Tout signe clinique mal toléré par le patient ou rapporté par sa famille peut être une raison d’instaurer un traitement palliatif. L’inconfort peut être du aussi bien à l’évolution de la maladie qu’aux effets secondaires des traitements.
- La douleur est une des raisons principales de la prescription d’un traitement palliatif. Dans le cadre d’un cancer, la douleur est souvent nocturne, intense et invalidante. Des moyens thérapeutiques efficaces et adaptés à chaque malade existent pour la calmer, rétablir le sommeil, et améliorer la qualité de vie du patient et de son entourage.
- Toute manifestation liée à l’expansion locale de la tumeur et ayant des conséquences sur le fonctionnement des autres organes : compression du tube digestif ou des voies urinaires, gêne à la mobilité, saignements importants….
Par quels moyens ?
- La chirurgie est dite palliative quand elle ne permet pas d’enlever totalement la tumeur, ou quand celle-ci a déjà donné des métastases.
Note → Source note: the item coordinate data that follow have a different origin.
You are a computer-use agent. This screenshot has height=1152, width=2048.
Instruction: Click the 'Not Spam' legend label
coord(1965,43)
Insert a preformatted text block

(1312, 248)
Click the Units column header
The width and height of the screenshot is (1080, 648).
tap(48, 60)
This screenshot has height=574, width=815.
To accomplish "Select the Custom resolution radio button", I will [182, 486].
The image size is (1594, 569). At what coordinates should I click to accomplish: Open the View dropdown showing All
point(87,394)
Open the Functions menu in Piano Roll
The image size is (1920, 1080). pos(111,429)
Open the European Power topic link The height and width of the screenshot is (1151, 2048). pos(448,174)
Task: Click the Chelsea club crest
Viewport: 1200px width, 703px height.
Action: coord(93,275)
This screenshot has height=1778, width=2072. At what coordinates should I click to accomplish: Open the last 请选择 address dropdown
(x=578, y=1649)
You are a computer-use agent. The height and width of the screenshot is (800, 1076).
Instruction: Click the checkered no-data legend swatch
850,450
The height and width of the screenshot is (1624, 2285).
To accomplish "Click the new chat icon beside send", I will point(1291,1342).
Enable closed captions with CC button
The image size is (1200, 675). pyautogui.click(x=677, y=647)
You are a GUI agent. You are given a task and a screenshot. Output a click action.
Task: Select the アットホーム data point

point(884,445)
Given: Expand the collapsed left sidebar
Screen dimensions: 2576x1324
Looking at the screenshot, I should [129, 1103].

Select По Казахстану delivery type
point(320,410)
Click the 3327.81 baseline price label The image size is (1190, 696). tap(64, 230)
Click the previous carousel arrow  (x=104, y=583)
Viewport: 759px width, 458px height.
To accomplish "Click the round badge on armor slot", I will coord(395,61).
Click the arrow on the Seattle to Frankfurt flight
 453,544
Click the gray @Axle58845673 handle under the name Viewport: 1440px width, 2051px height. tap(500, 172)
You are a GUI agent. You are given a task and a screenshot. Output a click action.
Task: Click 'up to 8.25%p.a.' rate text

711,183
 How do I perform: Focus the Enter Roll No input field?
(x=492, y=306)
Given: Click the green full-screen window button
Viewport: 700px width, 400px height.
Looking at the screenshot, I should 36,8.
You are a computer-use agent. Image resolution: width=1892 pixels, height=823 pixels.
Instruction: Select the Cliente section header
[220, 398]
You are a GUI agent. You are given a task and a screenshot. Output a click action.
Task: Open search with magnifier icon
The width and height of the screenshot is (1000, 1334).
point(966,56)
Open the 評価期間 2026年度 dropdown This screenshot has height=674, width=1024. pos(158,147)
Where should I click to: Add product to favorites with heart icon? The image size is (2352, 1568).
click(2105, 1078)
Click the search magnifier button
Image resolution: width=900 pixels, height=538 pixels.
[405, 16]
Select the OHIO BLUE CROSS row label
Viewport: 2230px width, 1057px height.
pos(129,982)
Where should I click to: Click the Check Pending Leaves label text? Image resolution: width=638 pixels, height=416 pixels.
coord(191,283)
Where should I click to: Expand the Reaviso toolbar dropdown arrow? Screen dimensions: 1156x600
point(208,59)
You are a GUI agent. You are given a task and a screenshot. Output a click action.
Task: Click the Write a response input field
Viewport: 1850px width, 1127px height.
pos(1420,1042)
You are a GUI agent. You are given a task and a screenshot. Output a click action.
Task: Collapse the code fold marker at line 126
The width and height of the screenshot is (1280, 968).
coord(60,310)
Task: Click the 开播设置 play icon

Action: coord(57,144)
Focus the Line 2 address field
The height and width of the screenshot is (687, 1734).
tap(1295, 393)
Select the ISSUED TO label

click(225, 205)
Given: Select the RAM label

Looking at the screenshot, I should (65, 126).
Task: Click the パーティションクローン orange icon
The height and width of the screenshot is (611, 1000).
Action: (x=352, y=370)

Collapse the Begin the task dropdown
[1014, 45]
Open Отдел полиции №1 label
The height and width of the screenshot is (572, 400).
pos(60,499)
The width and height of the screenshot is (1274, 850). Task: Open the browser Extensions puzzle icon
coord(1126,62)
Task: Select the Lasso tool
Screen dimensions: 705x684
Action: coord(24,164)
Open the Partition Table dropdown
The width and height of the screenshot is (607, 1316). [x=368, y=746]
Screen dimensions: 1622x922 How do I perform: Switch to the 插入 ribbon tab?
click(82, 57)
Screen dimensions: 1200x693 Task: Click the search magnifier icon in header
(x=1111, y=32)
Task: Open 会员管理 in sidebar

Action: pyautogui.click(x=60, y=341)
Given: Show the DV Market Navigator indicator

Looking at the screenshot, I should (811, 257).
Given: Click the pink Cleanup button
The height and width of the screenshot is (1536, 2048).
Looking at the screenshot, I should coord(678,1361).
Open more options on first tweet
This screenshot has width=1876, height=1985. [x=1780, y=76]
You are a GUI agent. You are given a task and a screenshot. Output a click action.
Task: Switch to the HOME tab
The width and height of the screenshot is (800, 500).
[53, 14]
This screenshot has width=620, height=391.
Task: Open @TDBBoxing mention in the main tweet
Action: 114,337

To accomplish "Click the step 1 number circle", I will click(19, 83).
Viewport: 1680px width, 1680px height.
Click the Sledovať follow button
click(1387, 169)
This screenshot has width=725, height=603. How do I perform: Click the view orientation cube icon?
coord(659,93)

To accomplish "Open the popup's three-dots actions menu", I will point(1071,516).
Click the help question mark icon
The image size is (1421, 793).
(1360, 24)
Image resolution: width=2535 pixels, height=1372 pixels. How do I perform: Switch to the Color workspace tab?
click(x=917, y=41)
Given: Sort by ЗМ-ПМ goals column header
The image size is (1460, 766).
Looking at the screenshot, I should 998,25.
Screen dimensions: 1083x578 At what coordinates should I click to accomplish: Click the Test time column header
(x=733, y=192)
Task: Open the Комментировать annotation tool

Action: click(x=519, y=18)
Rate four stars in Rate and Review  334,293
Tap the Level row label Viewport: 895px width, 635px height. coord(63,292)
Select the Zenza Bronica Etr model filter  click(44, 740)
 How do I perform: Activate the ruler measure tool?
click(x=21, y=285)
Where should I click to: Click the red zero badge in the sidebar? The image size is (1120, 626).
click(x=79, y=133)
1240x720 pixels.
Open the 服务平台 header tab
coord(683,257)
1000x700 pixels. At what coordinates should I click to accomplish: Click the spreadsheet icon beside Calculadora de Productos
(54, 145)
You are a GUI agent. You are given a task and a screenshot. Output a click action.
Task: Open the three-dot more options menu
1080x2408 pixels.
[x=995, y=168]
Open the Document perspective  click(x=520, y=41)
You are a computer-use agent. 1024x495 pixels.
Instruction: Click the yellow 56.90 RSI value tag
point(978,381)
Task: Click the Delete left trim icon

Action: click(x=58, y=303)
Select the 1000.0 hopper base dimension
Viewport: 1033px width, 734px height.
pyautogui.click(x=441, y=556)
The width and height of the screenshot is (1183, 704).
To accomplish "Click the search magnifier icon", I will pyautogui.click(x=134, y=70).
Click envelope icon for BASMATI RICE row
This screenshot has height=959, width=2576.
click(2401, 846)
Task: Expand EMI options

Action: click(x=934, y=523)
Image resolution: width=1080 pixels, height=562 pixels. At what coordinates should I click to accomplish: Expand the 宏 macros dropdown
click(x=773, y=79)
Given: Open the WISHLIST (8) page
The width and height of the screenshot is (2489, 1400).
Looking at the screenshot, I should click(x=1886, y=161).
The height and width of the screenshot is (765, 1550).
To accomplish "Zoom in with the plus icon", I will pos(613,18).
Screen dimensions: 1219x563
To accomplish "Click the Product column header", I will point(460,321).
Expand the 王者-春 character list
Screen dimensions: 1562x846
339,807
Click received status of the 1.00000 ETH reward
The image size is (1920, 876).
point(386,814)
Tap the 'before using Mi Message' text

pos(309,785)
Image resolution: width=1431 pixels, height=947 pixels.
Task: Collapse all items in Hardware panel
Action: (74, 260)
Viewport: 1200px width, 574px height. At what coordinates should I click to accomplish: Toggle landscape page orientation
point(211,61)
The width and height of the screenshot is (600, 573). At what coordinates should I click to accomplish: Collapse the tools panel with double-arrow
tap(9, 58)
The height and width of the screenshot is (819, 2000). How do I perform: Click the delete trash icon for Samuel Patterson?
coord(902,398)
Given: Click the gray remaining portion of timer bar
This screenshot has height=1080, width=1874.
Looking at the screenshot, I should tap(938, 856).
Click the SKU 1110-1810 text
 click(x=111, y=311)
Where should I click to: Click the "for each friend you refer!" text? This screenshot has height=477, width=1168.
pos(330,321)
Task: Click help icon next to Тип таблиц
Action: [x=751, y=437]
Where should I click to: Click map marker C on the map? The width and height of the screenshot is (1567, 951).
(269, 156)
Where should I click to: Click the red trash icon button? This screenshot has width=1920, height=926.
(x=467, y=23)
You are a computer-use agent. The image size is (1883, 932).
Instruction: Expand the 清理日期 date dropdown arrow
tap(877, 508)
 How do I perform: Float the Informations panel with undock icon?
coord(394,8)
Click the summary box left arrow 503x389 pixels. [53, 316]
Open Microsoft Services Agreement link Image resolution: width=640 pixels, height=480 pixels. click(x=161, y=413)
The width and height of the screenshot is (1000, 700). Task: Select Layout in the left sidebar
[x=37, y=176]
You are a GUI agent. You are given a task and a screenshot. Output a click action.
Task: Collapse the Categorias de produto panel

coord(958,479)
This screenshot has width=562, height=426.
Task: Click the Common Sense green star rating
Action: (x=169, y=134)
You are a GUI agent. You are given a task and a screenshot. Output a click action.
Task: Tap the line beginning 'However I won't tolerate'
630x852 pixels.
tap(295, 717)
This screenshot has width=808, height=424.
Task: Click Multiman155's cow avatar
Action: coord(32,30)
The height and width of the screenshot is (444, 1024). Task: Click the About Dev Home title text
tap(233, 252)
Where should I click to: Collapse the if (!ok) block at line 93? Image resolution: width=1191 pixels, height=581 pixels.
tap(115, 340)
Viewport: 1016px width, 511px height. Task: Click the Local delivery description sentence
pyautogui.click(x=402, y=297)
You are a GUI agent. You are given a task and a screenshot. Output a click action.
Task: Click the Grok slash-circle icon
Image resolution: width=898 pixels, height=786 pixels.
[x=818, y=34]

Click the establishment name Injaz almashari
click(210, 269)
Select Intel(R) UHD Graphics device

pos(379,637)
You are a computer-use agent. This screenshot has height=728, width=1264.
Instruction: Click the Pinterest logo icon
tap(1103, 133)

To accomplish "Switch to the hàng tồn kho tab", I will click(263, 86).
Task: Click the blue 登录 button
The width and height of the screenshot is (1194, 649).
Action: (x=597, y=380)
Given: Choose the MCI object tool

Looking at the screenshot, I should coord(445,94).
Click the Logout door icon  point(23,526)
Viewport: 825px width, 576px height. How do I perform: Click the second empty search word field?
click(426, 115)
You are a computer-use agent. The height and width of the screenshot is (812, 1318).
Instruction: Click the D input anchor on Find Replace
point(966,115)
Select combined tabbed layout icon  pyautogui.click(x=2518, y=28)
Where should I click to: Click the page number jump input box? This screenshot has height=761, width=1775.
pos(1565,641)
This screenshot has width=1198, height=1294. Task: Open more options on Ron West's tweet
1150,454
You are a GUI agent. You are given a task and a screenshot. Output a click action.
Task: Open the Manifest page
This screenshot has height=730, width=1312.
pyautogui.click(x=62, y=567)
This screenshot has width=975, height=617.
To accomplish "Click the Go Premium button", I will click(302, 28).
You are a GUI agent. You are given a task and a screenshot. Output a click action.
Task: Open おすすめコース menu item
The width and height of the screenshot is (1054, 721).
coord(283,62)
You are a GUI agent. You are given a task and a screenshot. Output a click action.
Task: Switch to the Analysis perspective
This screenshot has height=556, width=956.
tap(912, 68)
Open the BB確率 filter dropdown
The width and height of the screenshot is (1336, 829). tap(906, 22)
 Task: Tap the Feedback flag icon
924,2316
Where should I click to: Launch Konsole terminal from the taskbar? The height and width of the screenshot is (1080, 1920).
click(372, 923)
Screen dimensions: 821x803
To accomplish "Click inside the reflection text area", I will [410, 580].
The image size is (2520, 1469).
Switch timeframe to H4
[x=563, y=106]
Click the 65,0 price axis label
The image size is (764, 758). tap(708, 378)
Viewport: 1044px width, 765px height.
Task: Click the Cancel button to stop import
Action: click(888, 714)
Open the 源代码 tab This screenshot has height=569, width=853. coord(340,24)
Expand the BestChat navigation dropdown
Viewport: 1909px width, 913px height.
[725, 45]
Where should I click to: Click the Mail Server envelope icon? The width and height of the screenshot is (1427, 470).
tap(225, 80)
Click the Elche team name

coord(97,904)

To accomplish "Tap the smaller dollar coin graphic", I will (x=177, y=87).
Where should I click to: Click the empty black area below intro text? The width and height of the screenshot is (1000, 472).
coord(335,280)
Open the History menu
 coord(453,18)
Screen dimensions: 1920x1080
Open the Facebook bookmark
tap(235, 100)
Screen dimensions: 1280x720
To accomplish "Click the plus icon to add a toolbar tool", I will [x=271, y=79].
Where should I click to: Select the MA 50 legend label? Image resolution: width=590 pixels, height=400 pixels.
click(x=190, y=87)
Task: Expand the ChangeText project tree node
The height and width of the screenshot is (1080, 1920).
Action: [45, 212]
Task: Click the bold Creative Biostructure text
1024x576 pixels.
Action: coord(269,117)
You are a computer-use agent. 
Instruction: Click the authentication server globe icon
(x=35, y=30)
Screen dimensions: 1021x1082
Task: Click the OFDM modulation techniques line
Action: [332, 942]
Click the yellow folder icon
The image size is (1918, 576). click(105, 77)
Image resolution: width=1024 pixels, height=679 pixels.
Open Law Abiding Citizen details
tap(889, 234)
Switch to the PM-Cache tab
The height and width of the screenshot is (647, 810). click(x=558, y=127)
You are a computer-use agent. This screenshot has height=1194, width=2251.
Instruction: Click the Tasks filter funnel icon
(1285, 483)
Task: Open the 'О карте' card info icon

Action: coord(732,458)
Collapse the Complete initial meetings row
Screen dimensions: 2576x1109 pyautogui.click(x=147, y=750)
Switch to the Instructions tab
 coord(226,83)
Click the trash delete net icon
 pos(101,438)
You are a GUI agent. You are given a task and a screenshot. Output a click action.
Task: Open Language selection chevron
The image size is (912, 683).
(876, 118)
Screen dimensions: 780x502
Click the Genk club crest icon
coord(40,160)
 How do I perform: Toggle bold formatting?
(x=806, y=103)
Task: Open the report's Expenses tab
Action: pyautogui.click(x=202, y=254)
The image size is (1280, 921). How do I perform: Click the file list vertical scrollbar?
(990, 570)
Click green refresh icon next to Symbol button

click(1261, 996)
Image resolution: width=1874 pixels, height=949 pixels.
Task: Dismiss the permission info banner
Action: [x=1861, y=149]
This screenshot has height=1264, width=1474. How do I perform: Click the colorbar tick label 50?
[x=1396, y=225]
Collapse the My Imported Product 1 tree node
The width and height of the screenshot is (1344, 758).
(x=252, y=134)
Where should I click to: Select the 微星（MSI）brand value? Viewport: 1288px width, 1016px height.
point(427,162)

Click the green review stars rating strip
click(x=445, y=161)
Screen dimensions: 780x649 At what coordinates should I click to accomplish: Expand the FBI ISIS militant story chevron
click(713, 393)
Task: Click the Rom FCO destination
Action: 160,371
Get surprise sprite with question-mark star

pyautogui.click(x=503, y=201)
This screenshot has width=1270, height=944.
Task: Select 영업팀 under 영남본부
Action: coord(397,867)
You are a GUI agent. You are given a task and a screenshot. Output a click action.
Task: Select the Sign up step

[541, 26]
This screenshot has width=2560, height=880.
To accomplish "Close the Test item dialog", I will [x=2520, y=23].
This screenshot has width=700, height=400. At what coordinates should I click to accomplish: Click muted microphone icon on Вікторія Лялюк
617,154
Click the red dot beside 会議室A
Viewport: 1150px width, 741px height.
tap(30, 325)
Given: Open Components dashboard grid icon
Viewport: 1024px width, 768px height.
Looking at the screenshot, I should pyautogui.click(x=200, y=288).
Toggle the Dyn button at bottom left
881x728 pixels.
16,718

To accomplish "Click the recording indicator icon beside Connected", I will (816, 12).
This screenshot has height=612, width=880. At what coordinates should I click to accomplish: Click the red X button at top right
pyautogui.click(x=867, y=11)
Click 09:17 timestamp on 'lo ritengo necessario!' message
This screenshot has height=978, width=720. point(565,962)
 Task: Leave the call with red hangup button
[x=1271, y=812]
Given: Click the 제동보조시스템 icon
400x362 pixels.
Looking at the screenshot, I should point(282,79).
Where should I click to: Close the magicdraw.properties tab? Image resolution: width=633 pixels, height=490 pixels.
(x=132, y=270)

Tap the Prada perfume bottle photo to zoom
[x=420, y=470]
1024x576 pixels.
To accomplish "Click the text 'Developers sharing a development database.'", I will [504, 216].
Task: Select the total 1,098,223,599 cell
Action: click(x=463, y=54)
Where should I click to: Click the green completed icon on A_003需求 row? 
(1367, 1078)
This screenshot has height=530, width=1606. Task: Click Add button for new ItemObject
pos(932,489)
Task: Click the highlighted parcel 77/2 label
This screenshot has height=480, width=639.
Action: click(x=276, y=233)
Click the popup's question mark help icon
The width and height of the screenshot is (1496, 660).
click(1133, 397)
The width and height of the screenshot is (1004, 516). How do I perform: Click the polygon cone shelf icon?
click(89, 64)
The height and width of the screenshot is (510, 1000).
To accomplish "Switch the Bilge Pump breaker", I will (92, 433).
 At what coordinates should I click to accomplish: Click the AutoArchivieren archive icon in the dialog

L’acte opératoire peut viser simplement à diminuer la taille de la tumeur mère.
- La radiothérapie palliative s’adresse principalement aux métastases osseuses. Elle ne peut guérir la maladie, mais elle atténue fortement la douleur qui en résulte.
- La chimiothérapie prescrite en cas de métastases nombreuses ou peu sensibles est palliative. Elle diminue les diverses manifestations du cancer sans viser à l’éradiquer.